Fighting continued into the day and early afternoon in Badghis, and officials expressed fears the casualty tolls would be much higher.
According to Mohammad Nasir Nazari, a provincial councilmember, the "massive attack" in Badghis took place before dawn, targeting the local government's headquarters in the district of Bala.
The Taliban first stormed all the security posts around the compound.
The attack put the lives of some 600 members of the security forces deployed there at risk, he added.
Jamshid Shahabhi, spokesman for the Badgis governor, said intense fighting was still underway on Thursday afternoon.
Taliban spokesman Qari Yousf Ahmadi claimed responsibility for the attack in a statement to the media.
The attack came as US peace envoy Zalmay Khalilzad was heading to Islamabad for talks with Pakistani officials after visiting Kabul where he lobbied for "intra-Afghan dialogue" talks that would encompass prominent Afghan figures, government representatives and the opposition, as well as the Taliban.
Khalilzad has held several rounds of talks with the Taliban, most recently last month in Qatar where both sides said progress has been made.
But despite the talks, the Taliban still inflict staggering casualties on Afghan forces and now hold sway over half of the country.
The insurgents refuse to talk directly with the government in Kabul, considering it a US puppet.
In other developments Thursday, a bombing at a clinic in the city of Puli Khumri, the capital of northern Baghlan province, killed a doctor and wounded 18 civilians, according to Javed Basharat, spokesman for the province's police chief. Two children and a woman were among the wounded.

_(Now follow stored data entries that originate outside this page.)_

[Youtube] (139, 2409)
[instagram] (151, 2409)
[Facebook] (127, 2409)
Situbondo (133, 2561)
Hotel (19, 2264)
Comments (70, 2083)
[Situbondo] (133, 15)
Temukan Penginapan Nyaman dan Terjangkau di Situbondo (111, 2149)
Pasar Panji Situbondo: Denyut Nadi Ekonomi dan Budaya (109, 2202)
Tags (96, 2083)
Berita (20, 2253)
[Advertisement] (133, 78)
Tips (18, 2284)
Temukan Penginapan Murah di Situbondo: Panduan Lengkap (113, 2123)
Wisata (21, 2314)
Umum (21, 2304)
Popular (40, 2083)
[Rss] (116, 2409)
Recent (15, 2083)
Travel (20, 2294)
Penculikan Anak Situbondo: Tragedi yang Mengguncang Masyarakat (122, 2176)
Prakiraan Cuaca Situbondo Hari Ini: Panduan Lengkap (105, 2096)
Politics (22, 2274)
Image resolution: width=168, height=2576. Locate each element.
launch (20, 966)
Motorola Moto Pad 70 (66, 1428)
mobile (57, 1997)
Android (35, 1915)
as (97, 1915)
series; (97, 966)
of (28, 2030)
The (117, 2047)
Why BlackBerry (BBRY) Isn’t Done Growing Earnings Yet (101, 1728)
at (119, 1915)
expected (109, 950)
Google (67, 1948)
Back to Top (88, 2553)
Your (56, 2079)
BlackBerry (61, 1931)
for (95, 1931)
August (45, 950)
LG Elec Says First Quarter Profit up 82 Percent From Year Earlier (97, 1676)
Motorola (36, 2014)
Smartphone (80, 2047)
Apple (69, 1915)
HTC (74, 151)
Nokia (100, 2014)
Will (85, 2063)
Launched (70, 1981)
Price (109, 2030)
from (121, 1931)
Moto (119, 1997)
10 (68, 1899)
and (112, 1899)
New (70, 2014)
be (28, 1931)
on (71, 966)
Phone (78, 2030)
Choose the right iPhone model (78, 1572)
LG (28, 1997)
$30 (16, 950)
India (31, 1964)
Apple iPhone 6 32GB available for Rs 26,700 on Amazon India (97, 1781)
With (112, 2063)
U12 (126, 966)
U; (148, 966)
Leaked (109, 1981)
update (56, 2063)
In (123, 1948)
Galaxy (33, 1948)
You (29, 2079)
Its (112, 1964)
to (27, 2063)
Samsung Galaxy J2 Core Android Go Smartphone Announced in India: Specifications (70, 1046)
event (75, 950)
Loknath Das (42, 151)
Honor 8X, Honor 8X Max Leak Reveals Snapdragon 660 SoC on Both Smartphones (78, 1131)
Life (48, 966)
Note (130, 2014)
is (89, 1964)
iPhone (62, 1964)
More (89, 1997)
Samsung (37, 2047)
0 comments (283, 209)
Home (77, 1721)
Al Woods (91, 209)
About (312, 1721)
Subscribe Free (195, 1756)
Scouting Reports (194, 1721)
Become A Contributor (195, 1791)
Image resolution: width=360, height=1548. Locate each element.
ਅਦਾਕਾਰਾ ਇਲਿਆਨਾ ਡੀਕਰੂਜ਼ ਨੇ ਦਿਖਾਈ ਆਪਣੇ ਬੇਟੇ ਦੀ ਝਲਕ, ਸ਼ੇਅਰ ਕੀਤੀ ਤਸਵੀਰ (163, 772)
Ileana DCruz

And in eastern Nangarhar province, a sticky bomb attached to a mini bus wounded five people, said police official Zaman, who like many Afghans uses only one name.
No militant groups immediately claimed responsibility for the attacks in Baghlan and Nangarhar.
In Kabul, the country's intelligence agency the National Directorate of Security said its officers arrested at least six suspected members of the Islamic State group trying to recruit young Afghans for attacks through social media.